本课题基于MiSeq平台，采用高通量测序技术系统性研究茅台镇主酿区生产大曲和酿造环境中霉菌菌群结构多样性（跟踪整个酱香白酒酿造周期）。实验样品来源于茅台镇酿酒企业相对集中的7 个主酿区，同时采用可培养技术完善数据并加以验证，采用统计学方法分析各主酿区之间、生产大曲和酿造环境之间霉菌菌群结构差异性，通过对比各主酿区霉菌多样性指数、富集率、衰减率和迁移率变化，以期为酱香白酒生产大曲和酿造环境微生态结构研究提供数据基础，并从微生物角度为酒厂的选址提供理论依据。课题组同时对各主酿区堆积发酵和窖池发酵过程中微生物结构多样性进行实验探究，以期完善酱香白酒微生物数据库的科学性和全面性。

1 材料与方法

1.1 材料与试剂

样品取自贵州省茅台镇TMS、GT、DDH等17 家酱香型白酒公司的白酒生产车间2018—2019年1～7轮次主酿区环境和大曲。

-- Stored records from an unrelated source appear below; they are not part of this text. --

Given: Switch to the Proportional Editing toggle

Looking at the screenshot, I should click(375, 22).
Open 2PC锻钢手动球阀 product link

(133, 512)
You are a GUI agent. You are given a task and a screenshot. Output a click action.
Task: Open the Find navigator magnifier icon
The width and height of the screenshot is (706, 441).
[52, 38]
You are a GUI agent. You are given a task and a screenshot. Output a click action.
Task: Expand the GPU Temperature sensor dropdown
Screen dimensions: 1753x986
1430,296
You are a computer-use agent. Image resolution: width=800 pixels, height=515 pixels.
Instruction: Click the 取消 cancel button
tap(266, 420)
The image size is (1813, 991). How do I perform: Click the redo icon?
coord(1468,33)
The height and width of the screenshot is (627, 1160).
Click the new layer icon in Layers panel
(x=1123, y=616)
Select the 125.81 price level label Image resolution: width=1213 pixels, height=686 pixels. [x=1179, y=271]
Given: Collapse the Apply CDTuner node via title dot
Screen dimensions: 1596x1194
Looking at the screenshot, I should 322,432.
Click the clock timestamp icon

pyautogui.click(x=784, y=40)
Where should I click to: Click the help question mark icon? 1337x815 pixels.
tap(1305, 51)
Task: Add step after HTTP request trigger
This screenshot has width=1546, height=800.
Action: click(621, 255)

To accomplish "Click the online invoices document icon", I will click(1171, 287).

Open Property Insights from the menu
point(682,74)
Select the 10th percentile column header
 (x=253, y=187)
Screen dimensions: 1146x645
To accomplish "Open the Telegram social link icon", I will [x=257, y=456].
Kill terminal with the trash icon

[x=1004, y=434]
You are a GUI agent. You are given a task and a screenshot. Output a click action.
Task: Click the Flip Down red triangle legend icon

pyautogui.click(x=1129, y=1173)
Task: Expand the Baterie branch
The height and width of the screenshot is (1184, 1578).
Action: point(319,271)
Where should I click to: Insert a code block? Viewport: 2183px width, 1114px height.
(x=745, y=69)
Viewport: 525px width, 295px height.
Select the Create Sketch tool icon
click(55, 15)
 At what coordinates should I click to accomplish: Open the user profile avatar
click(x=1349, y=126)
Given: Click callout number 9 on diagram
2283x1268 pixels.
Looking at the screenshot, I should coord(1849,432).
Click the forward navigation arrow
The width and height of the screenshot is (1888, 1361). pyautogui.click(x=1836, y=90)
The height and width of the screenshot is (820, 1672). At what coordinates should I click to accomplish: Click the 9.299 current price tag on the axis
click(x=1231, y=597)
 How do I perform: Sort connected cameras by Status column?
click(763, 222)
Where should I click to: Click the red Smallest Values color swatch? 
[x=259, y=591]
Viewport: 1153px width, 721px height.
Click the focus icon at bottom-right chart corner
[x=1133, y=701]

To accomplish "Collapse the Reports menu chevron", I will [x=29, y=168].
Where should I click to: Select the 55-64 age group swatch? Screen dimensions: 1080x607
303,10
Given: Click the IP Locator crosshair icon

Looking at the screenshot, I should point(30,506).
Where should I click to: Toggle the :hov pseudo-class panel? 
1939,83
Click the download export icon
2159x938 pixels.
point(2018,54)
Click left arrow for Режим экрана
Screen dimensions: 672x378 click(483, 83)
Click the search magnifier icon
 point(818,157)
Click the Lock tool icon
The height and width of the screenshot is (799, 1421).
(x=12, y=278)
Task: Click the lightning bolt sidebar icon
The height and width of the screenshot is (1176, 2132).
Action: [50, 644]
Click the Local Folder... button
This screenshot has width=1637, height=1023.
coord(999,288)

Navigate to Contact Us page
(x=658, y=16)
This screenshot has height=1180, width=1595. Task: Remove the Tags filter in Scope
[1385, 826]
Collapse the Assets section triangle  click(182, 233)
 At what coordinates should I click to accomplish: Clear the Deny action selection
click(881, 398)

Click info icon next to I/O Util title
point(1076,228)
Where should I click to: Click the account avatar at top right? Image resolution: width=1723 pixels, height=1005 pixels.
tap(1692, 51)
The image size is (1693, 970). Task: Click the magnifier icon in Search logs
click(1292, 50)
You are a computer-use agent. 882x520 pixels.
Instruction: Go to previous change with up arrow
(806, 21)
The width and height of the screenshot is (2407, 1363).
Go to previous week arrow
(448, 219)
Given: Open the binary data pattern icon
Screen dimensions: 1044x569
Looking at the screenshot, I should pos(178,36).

DNA Marker（TaKaRa）、磷酸盐缓冲液（phosphate buffered saline，PBS）、引物（合成） 生工生物工程（上海）股份有限公司；E.Z.N.A. Soil DNA Kit 美国Omega BioTek公司；异丙醇（分析纯）、TEA缓冲液北京索莱宝科技有限公司；琼脂糖 南京生兴生物技术有限公司；Goldview染料 上海赛百盛有限公司；rTaqDNA聚合酶试剂盒 北京全式金生物技术有限公司；AxyPrep DNA凝胶回收试剂盒 美国Axygen公司。

1.2 仪器与设备

G154DW高压蒸汽灭菌锅 致徽（厦门）仪器有限公司；台式高速冷冻离心机 德国Sigma公司；GeneAmp®9700型聚合酶链式反应（polymerase chain reaction，PCR）仪 美国ABI公司；DYY-8C型电泳仪北京六一仪器厂；JS-680C凝胶成像仪 上海培清科技有限公司；QuantiFluorTM-ST蓝色荧光定量系统 美国Promega公司；MiSeq测序仪 美国Illumina公司。

1.3 方法

1.3.1 样品采集

样品取自贵州省仁怀市茅台镇观音寺区、上坪村、椿树村、岩滩村、向阳村、卢荣坝村及合马镇街道社区共7 个酱香白酒主酿区的17 个代表性酿酒企业，2018年1—9月1～7轮次酒醅堆积发酵期间的酿造环境样品和生产使用大曲样品。环境样品采集：企业生产车间的晾堂、墙角地面土尘、灰尘，窗户玻璃、窗台、墙体、行车梯子、配电箱、消防箱、储酒罐表面的灰尘、粉尘，车间外地面、沟渠表面土质粉尘，对各采样点均进行固定、定期、定量采集样品，再将采样点采集的样品进行等量均值混匀，每个企业收集混合样500 g（1 个轮次、1 个企业），准确标记每个取样点以防被破坏，且每次都在相同取样点取样。大曲样品：在采集环境样品时于酿酒企业大曲曲房采集使用前的贮存曲样，每企业取样量500 g，采样大曲均为酿酒企业生产。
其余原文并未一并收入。